Beam says he likes to write songs about "places
that I grew up, people that I knew, my family",
and his tunes are littered with images that evoke
the rural landscapes - creeks, mountains,
beaches, streams, woods - to give his art the
gravity of the land on which it was born.
"Going back home to visit my parents, the
landscape - both the cultural landscape and the
geography - is a big influence," he says.
He adds: "I try to tell a little story each time,
whether it's pretty specifically or kinda
vaguely. It's funny - with songs, the vaguer you
get the more interesting it seems, (while) with
films it's exactly the opposite.
"You try to find the points in your life that,
y'know, that kind of speak of you in the larger
picture - the specific details in your life that
speak of you in a more universal way.
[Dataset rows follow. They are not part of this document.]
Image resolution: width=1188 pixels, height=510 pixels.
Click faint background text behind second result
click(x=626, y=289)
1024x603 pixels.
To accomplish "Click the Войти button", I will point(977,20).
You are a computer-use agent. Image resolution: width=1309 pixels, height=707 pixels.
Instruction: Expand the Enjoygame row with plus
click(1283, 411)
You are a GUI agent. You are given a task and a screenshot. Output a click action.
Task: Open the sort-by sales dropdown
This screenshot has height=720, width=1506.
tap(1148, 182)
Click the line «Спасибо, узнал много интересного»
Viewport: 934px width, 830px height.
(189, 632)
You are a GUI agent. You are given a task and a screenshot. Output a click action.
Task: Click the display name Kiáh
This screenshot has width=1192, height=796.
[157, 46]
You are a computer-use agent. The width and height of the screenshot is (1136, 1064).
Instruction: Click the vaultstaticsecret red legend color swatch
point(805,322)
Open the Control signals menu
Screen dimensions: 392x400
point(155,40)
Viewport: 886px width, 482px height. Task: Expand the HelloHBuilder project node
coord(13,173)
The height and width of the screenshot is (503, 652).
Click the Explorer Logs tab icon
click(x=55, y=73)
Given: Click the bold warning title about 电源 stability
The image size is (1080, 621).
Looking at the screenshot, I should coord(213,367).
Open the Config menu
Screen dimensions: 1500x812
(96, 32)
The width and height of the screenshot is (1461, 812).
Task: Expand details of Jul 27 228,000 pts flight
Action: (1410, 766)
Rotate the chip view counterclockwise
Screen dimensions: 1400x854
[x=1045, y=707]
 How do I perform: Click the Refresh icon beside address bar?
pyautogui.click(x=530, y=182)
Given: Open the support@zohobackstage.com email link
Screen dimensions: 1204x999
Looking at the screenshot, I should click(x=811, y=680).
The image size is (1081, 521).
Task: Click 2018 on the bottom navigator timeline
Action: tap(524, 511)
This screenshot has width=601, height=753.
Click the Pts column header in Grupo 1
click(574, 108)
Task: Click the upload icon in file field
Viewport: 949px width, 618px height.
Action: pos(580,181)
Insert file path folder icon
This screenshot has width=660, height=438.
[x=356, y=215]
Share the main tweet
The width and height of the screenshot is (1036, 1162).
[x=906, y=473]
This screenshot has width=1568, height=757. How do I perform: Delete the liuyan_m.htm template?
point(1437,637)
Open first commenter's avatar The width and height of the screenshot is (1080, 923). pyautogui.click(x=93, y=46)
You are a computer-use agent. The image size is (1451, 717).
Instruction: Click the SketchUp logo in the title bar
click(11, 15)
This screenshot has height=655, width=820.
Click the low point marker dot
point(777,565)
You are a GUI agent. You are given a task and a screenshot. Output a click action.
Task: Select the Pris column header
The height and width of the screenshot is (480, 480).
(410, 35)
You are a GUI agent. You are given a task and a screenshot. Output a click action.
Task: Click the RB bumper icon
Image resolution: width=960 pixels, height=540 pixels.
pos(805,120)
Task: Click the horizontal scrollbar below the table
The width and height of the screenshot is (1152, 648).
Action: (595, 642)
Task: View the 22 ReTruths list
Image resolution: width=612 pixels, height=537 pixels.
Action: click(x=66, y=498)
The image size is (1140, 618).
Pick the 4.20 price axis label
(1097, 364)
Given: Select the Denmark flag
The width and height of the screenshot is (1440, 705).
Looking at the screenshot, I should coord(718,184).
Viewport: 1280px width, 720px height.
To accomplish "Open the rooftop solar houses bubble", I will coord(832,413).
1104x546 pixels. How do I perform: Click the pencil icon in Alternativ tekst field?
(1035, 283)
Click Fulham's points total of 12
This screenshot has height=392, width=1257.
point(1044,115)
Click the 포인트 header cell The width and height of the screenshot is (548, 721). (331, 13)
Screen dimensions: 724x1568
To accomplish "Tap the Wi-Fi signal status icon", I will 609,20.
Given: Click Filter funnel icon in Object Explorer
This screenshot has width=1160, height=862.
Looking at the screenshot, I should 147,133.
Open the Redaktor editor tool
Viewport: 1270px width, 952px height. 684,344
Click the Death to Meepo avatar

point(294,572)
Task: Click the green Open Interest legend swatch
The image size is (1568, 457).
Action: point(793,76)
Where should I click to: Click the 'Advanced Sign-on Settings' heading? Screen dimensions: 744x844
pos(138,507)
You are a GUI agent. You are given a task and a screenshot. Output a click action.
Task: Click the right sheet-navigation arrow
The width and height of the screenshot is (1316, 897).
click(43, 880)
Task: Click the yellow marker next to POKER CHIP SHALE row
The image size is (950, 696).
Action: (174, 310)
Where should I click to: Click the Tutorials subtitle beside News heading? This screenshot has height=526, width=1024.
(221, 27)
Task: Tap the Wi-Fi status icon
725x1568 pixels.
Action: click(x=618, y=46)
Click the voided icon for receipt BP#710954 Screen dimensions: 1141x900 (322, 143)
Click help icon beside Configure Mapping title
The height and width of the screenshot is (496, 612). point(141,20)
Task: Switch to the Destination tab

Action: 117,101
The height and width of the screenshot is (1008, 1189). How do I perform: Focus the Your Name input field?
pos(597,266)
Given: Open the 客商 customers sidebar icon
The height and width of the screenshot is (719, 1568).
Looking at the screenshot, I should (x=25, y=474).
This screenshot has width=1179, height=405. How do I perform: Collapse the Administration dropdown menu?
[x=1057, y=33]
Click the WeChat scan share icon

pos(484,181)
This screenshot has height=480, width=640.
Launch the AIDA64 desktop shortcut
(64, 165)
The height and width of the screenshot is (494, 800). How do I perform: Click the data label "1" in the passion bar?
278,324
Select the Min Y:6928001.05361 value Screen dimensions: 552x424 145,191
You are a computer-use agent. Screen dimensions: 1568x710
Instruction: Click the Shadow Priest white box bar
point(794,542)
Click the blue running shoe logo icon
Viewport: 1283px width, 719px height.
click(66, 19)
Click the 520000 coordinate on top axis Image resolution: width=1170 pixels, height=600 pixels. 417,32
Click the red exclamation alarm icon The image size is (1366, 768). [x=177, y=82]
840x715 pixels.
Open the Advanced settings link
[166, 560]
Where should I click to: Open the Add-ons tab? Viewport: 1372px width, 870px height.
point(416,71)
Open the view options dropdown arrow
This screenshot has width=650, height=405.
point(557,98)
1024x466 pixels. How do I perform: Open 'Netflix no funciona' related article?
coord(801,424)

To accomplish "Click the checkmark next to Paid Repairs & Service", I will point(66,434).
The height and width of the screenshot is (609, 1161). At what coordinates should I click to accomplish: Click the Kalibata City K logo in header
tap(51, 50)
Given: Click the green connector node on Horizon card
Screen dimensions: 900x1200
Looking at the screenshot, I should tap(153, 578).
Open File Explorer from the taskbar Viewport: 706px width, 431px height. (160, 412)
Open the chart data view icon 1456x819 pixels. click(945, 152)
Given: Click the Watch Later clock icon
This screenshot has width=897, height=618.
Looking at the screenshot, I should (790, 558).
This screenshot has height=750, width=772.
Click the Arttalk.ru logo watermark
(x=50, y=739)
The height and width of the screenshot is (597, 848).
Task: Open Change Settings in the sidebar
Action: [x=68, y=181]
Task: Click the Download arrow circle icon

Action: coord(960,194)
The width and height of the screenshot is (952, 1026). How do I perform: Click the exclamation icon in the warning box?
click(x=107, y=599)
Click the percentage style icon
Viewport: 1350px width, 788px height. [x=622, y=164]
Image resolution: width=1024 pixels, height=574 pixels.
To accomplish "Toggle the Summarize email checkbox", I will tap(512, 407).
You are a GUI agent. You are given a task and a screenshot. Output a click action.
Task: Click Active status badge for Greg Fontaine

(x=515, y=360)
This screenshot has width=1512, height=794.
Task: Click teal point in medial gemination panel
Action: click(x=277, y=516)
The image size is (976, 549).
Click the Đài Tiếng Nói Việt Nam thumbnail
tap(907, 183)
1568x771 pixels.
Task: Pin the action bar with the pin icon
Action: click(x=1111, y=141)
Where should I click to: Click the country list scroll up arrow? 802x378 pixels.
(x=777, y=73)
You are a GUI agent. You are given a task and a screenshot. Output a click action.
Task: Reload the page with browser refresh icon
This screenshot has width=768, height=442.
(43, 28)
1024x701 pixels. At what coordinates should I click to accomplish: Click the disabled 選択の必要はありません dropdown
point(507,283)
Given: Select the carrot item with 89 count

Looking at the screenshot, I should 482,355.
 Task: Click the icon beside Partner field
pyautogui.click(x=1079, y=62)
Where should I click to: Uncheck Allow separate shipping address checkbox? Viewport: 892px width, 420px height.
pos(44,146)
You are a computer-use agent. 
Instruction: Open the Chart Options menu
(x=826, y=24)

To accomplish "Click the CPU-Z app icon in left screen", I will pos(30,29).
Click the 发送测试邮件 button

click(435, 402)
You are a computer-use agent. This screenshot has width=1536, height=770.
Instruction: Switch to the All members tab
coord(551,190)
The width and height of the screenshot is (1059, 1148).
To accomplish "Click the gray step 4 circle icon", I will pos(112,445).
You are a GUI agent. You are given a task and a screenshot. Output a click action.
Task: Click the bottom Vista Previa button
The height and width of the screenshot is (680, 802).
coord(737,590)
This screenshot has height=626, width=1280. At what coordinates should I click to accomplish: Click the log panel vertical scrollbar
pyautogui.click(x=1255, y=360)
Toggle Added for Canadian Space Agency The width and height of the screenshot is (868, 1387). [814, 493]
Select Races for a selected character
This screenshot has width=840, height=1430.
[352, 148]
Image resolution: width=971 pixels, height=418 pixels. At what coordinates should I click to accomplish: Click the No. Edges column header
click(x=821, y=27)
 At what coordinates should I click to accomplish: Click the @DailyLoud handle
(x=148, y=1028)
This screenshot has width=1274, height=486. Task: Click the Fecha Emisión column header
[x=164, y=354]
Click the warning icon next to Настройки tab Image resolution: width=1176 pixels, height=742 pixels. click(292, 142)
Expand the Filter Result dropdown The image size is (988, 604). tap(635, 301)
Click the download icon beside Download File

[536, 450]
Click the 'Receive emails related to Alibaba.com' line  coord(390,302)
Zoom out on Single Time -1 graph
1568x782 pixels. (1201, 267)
It's not
like I sit down and think about all the moments
in my life that meant something to me. They just
sort of sneak in constantly when you get in that
mood."
Beam started writing songs in earnest when he
first got his four-track recorder six years ago.
Before that, he'd long been playing self-taught
guitar, but it was only when he could hear
himself on playback that he started to learn the
art of songcraft. It would seem his quiet songs
were just a product of his personality, but his,
initial reason for writing at such a low volume
was circumstantial.
"I had roommates at the time, so I couldn't
really jam out too loud," he says with a chuckle.
"It really was born out of that. I mean, it was
stuff that I was interested in playing anyway. I
was interested in writing songs that were a
little more introspective. And when I started
recording, I realised that when I played, it
sounded better the more simple I took it."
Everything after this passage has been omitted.